Michigan State University has nominated two of its outstanding undergraduate students for the Churchill Scholarship – a nationally competitive STEM award that pays for graduate school in the United Kingdom.
MSU’s nominees are Rebecca Carlson, an Honors College senior majoring in chemical engineering from the College of Engineering, and Alana O’Mara, an Honors College senior majoring in neuroscience in the Lyman Briggs College.
Established in 1959, the Winston Churchill Foundation’s Scholarship Program offers 14 American students of exceptional ability and outstanding achievement the opportunity to pursue graduate degrees in engineering, mathematics, or the sciences in Churchill College at the University of Cambridge in England.
The National and International Fellowship and Scholarship (NIFS) office at Michigan State University, administered by the Honors College, helps interested undergraduate and graduate students to pursue major national and international opportunities by providing information and direct support throughout the competitive application processes. The Honors College serves academically talented, committed students who wish to pursue and achieve academic excellence.
MSU has produced 18 Churchill Scholars.
“Rebecca and Alana had the opportunity to pursue their research interests at Michigan State University and help push the boundaries of discovery,” said Cynthia Jackson-Elmoore, dean of the MSU Honors College. “We congratulate them both on being nominated for this award.”
Carlson has participated in and led research both on and off MSU’s campus. A 2015 Goldwater Scholar, she is a research assistant in an applied biomolecular engineering lab and also a student ambassador for the Undergraduate Research Office.

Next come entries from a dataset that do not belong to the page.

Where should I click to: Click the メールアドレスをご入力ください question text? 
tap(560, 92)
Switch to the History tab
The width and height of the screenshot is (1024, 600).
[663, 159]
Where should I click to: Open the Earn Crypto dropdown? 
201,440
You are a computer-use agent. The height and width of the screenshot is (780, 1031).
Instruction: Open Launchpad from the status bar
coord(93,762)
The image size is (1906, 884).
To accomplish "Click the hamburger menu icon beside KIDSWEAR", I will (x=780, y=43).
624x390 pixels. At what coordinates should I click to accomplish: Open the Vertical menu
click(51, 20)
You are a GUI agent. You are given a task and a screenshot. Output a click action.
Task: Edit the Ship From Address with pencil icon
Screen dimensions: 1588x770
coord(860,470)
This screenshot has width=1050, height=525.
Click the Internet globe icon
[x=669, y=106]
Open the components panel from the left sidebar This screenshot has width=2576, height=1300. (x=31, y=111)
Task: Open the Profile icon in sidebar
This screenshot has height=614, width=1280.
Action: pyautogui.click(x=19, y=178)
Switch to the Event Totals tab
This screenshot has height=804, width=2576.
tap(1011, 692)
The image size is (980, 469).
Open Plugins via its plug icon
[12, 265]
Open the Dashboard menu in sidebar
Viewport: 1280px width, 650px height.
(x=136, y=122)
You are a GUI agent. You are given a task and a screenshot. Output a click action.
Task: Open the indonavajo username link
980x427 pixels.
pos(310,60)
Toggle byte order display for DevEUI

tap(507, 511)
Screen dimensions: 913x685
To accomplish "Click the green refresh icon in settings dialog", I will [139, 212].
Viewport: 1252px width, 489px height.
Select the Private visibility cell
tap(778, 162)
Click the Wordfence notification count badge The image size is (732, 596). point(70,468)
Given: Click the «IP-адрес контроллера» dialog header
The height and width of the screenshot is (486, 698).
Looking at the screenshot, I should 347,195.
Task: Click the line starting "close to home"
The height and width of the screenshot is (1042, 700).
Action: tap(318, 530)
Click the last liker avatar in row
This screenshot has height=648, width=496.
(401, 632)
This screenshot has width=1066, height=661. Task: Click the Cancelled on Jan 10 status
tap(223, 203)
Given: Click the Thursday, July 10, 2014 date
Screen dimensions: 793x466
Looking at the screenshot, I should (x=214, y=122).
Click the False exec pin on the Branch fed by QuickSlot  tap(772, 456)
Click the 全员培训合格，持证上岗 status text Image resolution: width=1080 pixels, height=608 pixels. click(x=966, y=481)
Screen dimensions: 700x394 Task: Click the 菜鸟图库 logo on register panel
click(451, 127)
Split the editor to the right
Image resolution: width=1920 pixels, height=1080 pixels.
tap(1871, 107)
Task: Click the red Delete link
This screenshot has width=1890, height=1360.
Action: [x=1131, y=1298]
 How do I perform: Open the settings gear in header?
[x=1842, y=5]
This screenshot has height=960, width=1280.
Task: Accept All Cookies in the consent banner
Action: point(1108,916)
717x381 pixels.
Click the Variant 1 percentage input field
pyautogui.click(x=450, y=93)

Carlson was named an Evergrande Scholar, earning the opportunity the work at Harvard Medical School’s Evergrande Center for Immunologic Diseases. She is also a member of the Red Cedar Undergraduate Research Journal (ReCUR) Student Editorial Board.
Carlson is from Rockford, Michigan and graduated from Rockford Senior High School.
“I hope to use my interdisciplinary training in engineering, computational biology, and immunology to better model autoimmune disease onset and progression in different genders and ethnicities as a professor at a major research university,” Carlson said. “I will also focus on mentoring young women in their
research careers.”
O’Mara was a member of MSU’s cross-country team for her first three years at MSU, earning Big-Ten Scholar Athlete accolades.
O’Mara volunteers at Parkinson’s Dance Group, a program that uses dance therapy to bring together Parkinson’s patients each month. She was a summer intern for the National Institute of Health (NIH) at the National Heart, Lung, and Blood Institute, where she researched grant analysis and used social media to enhance awareness of pediatric clinical studies.
O’Mara also interned at a neuroscience lab at MSU, designing experiments to study avian behavior and clone the PSEN1 gene responsible for Alzheimer’s disease.
She is from Bloomfield Hills, Michigan and graduated from Lahser High School.
“I would like to go on to pursue a medical degree with a focus on research,” O’Mara said. “My goal as a physician-scientist would be to better assess patients’ needs and go on and use that as a basis for my research.”